▶ [WHAT YOU NEED TO DO]:
Copy every line of the listing below without any changes.

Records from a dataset
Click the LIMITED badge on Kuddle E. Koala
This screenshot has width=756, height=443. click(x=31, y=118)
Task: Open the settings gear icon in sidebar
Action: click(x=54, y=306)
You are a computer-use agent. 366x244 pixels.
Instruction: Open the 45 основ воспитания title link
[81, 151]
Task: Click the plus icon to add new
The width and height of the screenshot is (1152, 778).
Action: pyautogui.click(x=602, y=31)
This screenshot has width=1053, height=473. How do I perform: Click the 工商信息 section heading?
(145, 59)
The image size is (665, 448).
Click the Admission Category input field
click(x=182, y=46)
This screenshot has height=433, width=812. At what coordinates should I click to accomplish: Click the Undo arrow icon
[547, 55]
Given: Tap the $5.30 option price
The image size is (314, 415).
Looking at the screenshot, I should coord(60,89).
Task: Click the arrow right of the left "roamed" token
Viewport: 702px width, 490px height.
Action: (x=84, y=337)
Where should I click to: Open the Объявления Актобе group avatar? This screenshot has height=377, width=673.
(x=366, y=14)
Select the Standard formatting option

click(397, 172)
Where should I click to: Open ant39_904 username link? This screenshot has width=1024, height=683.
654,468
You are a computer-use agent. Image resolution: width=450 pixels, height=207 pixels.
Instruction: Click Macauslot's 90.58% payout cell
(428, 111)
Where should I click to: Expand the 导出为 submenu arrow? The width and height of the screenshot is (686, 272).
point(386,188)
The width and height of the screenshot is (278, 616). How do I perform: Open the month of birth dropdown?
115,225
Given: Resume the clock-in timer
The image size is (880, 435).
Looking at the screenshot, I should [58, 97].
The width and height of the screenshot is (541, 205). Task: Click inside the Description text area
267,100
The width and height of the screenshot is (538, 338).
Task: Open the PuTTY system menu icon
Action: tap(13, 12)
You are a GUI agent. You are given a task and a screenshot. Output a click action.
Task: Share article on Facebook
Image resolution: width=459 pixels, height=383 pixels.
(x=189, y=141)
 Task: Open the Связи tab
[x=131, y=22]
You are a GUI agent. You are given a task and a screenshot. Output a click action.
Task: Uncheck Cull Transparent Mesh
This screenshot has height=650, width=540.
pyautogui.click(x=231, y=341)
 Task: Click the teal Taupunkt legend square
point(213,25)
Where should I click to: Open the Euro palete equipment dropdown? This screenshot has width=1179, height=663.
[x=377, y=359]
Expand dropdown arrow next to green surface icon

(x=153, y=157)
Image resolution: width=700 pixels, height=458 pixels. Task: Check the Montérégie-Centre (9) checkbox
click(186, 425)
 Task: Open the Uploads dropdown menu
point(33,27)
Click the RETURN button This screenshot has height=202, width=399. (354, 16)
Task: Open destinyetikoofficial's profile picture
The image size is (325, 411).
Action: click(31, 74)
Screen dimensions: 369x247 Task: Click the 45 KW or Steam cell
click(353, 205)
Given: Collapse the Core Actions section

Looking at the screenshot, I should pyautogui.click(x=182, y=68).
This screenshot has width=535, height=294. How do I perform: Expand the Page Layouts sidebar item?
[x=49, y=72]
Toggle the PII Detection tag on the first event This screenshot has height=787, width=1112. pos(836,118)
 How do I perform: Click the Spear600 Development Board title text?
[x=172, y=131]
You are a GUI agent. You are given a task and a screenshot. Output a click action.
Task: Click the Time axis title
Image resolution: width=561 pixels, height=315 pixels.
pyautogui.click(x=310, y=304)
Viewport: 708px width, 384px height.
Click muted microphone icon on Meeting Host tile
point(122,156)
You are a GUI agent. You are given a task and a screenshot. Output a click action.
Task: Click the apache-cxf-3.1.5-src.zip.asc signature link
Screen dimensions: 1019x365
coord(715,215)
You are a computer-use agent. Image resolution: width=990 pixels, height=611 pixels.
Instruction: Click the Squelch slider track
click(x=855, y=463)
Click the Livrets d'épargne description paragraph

▶ [REPLY TO THE TASK]:
Click the LIMITED badge on Kuddle E. Koala
This screenshot has width=756, height=443. click(x=31, y=118)
Task: Open the settings gear icon in sidebar
Action: click(x=54, y=306)
You are a computer-use agent. 366x244 pixels.
Instruction: Open the 45 основ воспитания title link
[81, 151]
Task: Click the plus icon to add new
The width and height of the screenshot is (1152, 778).
Action: pyautogui.click(x=602, y=31)
This screenshot has width=1053, height=473. How do I perform: Click the 工商信息 section heading?
(145, 59)
The image size is (665, 448).
Click the Admission Category input field
click(x=182, y=46)
This screenshot has height=433, width=812. At what coordinates should I click to accomplish: Click the Undo arrow icon
[547, 55]
Given: Tap the $5.30 option price
The image size is (314, 415).
Looking at the screenshot, I should coord(60,89).
Task: Click the arrow right of the left "roamed" token
Viewport: 702px width, 490px height.
Action: (x=84, y=337)
Where should I click to: Open the Объявления Актобе group avatar? This screenshot has height=377, width=673.
(x=366, y=14)
Select the Standard formatting option

click(397, 172)
Where should I click to: Open ant39_904 username link? This screenshot has width=1024, height=683.
654,468
You are a computer-use agent. Image resolution: width=450 pixels, height=207 pixels.
Instruction: Click Macauslot's 90.58% payout cell
(428, 111)
Where should I click to: Expand the 导出为 submenu arrow? The width and height of the screenshot is (686, 272).
point(386,188)
The width and height of the screenshot is (278, 616). How do I perform: Open the month of birth dropdown?
115,225
Given: Resume the clock-in timer
The image size is (880, 435).
Looking at the screenshot, I should [58, 97].
The width and height of the screenshot is (541, 205). Task: Click inside the Description text area
267,100
The width and height of the screenshot is (538, 338).
Task: Open the PuTTY system menu icon
Action: tap(13, 12)
You are a GUI agent. You are given a task and a screenshot. Output a click action.
Task: Share article on Facebook
Image resolution: width=459 pixels, height=383 pixels.
(x=189, y=141)
 Task: Open the Связи tab
[x=131, y=22]
You are a GUI agent. You are given a task and a screenshot. Output a click action.
Task: Uncheck Cull Transparent Mesh
This screenshot has height=650, width=540.
pyautogui.click(x=231, y=341)
 Task: Click the teal Taupunkt legend square
point(213,25)
Where should I click to: Open the Euro palete equipment dropdown? This screenshot has width=1179, height=663.
[x=377, y=359]
Expand dropdown arrow next to green surface icon

(x=153, y=157)
Image resolution: width=700 pixels, height=458 pixels. Task: Check the Montérégie-Centre (9) checkbox
click(186, 425)
 Task: Open the Uploads dropdown menu
point(33,27)
Click the RETURN button This screenshot has height=202, width=399. (354, 16)
Task: Open destinyetikoofficial's profile picture
The image size is (325, 411).
Action: click(31, 74)
Screen dimensions: 369x247 Task: Click the 45 KW or Steam cell
click(353, 205)
Given: Collapse the Core Actions section

Looking at the screenshot, I should pyautogui.click(x=182, y=68).
This screenshot has width=535, height=294. How do I perform: Expand the Page Layouts sidebar item?
[x=49, y=72]
Toggle the PII Detection tag on the first event This screenshot has height=787, width=1112. pos(836,118)
 How do I perform: Click the Spear600 Development Board title text?
[x=172, y=131]
You are a GUI agent. You are given a task and a screenshot. Output a click action.
Task: Click the Time axis title
Image resolution: width=561 pixels, height=315 pixels.
pyautogui.click(x=310, y=304)
Viewport: 708px width, 384px height.
Click muted microphone icon on Meeting Host tile
point(122,156)
You are a GUI agent. You are given a task and a screenshot. Output a click action.
Task: Click the apache-cxf-3.1.5-src.zip.asc signature link
Screen dimensions: 1019x365
coord(715,215)
You are a computer-use agent. Image resolution: width=990 pixels, height=611 pixels.
Instruction: Click the Squelch slider track
click(x=855, y=463)
Click the Livrets d'épargne description paragraph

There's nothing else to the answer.